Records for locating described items
::::
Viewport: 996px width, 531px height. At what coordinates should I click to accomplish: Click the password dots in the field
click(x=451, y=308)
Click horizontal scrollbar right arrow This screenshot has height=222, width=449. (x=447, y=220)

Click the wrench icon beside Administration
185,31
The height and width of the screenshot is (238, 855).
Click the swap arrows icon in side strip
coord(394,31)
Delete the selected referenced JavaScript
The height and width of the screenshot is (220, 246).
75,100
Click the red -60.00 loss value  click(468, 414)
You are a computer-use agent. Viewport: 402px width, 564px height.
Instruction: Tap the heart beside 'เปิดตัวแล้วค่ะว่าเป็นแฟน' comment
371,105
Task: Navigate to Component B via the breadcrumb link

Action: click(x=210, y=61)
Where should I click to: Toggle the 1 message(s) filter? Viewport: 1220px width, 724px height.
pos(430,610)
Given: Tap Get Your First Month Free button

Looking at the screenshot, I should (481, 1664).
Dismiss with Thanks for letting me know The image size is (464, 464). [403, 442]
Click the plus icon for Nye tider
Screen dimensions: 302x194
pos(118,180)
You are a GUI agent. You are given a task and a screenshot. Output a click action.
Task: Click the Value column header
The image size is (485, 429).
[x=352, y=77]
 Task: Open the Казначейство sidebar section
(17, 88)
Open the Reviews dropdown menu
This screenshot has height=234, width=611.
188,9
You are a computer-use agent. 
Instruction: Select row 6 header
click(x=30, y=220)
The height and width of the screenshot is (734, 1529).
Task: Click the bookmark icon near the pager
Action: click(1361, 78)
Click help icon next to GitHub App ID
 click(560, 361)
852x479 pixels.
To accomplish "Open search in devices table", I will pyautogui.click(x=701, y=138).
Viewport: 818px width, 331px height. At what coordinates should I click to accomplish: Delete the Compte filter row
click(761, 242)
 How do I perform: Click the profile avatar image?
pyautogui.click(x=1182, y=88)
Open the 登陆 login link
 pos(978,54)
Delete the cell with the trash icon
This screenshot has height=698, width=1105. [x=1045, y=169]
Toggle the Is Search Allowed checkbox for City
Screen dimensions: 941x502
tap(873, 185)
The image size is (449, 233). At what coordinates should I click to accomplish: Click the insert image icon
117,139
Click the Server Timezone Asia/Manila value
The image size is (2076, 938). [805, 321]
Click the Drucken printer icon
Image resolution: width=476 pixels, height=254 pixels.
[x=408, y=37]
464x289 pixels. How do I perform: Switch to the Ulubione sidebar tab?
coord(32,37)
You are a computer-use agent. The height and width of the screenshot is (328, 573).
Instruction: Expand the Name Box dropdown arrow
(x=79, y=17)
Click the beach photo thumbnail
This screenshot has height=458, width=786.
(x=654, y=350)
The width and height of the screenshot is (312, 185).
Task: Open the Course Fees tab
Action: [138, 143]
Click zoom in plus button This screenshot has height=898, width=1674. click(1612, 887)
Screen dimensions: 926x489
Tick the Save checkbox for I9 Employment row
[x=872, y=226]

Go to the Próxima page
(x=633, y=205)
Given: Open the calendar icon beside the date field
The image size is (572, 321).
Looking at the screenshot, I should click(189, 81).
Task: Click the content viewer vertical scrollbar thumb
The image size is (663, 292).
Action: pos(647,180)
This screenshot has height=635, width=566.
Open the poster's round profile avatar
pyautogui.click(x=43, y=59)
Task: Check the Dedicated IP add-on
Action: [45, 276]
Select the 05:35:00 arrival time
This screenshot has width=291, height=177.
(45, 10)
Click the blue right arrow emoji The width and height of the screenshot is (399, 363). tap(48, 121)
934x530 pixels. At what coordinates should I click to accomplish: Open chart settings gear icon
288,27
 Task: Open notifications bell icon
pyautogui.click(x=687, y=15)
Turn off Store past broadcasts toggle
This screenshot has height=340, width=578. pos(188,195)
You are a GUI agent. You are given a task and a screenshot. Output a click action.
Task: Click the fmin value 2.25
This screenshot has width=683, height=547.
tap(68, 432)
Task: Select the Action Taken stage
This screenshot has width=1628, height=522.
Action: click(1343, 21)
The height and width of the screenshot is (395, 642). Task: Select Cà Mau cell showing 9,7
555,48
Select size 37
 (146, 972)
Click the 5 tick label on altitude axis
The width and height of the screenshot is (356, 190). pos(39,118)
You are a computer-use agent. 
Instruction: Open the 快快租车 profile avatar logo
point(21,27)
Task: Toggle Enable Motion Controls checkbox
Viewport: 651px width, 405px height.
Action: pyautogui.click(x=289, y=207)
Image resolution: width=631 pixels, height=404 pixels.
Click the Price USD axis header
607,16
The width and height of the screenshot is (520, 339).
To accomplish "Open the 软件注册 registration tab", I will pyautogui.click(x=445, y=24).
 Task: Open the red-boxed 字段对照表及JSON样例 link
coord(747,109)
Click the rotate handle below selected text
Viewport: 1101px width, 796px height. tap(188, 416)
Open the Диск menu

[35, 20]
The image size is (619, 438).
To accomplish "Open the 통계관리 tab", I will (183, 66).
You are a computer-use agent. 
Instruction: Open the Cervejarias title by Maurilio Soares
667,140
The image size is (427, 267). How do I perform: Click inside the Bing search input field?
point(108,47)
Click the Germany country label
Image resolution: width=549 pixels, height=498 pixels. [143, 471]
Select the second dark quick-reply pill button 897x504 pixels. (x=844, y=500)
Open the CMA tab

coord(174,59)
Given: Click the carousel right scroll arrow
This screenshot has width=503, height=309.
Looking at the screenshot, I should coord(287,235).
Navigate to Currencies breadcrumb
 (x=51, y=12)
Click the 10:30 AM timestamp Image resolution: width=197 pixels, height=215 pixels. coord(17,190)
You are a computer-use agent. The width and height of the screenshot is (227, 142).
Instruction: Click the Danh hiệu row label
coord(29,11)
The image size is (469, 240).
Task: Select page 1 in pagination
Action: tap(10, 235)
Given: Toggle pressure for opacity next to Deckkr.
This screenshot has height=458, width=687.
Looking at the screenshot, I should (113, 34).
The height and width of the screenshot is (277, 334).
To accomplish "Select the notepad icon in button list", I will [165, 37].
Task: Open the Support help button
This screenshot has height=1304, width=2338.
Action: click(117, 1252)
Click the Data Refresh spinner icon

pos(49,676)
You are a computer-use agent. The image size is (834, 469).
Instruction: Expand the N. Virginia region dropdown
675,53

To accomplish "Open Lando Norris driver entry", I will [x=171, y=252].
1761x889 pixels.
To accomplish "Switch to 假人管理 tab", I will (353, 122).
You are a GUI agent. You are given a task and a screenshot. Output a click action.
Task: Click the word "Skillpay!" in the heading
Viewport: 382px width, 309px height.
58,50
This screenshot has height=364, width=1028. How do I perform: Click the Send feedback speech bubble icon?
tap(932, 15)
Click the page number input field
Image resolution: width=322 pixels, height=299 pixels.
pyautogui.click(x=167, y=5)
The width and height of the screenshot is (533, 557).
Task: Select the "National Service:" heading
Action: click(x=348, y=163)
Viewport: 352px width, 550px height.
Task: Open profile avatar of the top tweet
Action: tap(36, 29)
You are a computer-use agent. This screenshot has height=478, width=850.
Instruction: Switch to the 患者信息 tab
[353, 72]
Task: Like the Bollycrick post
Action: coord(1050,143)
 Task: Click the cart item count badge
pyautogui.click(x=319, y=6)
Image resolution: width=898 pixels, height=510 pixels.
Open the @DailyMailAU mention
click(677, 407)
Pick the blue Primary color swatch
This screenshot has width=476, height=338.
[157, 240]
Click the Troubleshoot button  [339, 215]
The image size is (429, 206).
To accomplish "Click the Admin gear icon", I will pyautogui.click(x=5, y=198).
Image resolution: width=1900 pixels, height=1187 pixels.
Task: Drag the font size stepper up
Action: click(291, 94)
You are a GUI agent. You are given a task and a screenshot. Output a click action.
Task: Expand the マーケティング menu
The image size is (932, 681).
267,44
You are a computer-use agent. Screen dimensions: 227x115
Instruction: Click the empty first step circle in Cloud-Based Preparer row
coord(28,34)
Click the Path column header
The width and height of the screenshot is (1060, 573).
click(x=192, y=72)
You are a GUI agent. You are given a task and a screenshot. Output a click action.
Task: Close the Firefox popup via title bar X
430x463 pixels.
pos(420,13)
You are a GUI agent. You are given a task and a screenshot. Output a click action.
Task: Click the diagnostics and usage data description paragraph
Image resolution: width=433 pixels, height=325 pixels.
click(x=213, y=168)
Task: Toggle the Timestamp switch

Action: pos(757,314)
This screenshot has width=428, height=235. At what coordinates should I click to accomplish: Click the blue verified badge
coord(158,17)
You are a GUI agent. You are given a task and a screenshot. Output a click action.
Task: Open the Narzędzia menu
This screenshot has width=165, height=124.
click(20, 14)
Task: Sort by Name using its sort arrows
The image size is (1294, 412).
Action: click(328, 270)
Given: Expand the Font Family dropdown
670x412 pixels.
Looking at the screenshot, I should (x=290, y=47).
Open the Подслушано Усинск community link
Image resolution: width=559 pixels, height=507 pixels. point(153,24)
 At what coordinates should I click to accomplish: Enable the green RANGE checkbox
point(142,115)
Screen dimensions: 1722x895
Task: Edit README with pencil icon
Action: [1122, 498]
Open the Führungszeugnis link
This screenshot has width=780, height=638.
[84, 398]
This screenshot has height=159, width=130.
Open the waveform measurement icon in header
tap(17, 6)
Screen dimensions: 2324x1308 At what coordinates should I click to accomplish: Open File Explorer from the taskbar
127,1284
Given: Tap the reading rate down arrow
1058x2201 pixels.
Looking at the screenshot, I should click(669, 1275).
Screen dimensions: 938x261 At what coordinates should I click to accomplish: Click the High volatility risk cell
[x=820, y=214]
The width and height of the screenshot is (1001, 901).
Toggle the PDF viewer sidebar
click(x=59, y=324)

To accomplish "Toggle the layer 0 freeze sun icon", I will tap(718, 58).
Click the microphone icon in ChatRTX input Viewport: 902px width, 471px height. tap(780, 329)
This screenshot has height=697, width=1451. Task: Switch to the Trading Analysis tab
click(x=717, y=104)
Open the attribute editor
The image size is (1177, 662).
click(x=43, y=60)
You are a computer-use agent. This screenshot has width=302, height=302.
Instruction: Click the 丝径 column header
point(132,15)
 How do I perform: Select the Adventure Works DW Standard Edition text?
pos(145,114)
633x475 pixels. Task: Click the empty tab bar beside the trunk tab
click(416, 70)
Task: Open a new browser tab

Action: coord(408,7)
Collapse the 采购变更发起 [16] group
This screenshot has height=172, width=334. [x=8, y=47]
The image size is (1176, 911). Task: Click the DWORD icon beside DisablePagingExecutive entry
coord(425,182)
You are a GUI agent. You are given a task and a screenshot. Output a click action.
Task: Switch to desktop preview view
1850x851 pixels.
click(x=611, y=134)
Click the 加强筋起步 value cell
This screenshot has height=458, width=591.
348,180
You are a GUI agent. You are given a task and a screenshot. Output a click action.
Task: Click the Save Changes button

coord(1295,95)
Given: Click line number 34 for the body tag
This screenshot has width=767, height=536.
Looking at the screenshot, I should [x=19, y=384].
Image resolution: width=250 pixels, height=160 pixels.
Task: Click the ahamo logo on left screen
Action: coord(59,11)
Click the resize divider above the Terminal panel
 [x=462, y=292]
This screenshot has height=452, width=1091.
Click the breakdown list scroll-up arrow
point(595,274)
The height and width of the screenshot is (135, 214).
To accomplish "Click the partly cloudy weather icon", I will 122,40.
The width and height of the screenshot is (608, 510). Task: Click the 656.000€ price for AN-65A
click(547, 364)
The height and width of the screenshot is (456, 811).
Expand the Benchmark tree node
::::
### What needs to be done:
Quote the lines running from the start of the records through the line containing "Click horizontal scrollbar", with that line included.

### Task answer:
Viewport: 996px width, 531px height. At what coordinates should I click to accomplish: Click the password dots in the field
click(x=451, y=308)
Click horizontal scrollbar right arrow This screenshot has height=222, width=449. (x=447, y=220)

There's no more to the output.